[Lines for locating described items]
========================
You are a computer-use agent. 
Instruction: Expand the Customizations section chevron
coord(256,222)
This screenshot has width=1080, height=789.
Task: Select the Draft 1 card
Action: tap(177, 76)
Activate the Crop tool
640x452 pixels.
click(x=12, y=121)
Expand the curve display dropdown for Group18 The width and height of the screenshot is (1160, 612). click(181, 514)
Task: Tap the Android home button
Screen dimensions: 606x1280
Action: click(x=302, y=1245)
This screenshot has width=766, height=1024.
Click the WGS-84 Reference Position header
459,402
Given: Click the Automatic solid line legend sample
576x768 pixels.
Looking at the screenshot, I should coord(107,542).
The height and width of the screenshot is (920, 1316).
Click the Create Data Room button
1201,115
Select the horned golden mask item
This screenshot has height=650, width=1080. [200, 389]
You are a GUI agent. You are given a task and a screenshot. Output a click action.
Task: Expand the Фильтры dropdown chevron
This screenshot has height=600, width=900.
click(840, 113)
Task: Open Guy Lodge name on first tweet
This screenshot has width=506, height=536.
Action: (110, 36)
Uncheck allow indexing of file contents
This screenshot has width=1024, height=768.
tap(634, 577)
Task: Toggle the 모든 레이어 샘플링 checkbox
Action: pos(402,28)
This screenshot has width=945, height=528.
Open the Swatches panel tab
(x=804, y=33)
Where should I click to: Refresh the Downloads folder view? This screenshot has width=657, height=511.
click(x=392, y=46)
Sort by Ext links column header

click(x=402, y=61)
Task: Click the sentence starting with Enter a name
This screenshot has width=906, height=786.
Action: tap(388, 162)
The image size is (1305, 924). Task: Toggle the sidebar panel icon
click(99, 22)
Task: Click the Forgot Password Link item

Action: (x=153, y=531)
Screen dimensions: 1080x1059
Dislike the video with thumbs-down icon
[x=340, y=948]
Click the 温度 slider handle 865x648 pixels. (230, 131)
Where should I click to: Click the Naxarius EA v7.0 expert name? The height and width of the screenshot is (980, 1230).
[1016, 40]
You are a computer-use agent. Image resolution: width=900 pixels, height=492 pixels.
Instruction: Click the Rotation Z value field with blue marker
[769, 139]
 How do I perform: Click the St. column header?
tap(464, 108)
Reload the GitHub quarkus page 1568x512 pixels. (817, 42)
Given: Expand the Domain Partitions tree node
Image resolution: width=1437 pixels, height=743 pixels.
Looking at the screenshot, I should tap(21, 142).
========================
WRITTEN TASK: Rewrite all of the lines above, changing "column header" to "column heading" wherever it occurs and keeping everything else the same.

SOLUTION:
You are a computer-use agent. 
Instruction: Expand the Customizations section chevron
coord(256,222)
This screenshot has width=1080, height=789.
Task: Select the Draft 1 card
Action: tap(177, 76)
Activate the Crop tool
640x452 pixels.
click(x=12, y=121)
Expand the curve display dropdown for Group18 The width and height of the screenshot is (1160, 612). click(181, 514)
Task: Tap the Android home button
Screen dimensions: 606x1280
Action: click(x=302, y=1245)
This screenshot has width=766, height=1024.
Click the WGS-84 Reference Position header
459,402
Given: Click the Automatic solid line legend sample
576x768 pixels.
Looking at the screenshot, I should coord(107,542).
The height and width of the screenshot is (920, 1316).
Click the Create Data Room button
1201,115
Select the horned golden mask item
This screenshot has height=650, width=1080. [200, 389]
You are a GUI agent. You are given a task and a screenshot. Output a click action.
Task: Expand the Фильтры dropdown chevron
This screenshot has height=600, width=900.
click(840, 113)
Task: Open Guy Lodge name on first tweet
This screenshot has width=506, height=536.
Action: (110, 36)
Uncheck allow indexing of file contents
This screenshot has width=1024, height=768.
tap(634, 577)
Task: Toggle the 모든 레이어 샘플링 checkbox
Action: pos(402,28)
This screenshot has width=945, height=528.
Open the Swatches panel tab
(x=804, y=33)
Where should I click to: Refresh the Downloads folder view? This screenshot has width=657, height=511.
click(x=392, y=46)
Sort by Ext links column heading

click(x=402, y=61)
Task: Click the sentence starting with Enter a name
This screenshot has width=906, height=786.
Action: tap(388, 162)
The image size is (1305, 924). Task: Toggle the sidebar panel icon
click(99, 22)
Task: Click the Forgot Password Link item

Action: (x=153, y=531)
Screen dimensions: 1080x1059
Dislike the video with thumbs-down icon
[x=340, y=948]
Click the 温度 slider handle 865x648 pixels. (230, 131)
Where should I click to: Click the Naxarius EA v7.0 expert name? The height and width of the screenshot is (980, 1230).
[1016, 40]
You are a computer-use agent. Image resolution: width=900 pixels, height=492 pixels.
Instruction: Click the Rotation Z value field with blue marker
[769, 139]
 How do I perform: Click the St. column heading?
tap(464, 108)
Reload the GitHub quarkus page 1568x512 pixels. (817, 42)
Given: Expand the Domain Partitions tree node
Image resolution: width=1437 pixels, height=743 pixels.
Looking at the screenshot, I should tap(21, 142).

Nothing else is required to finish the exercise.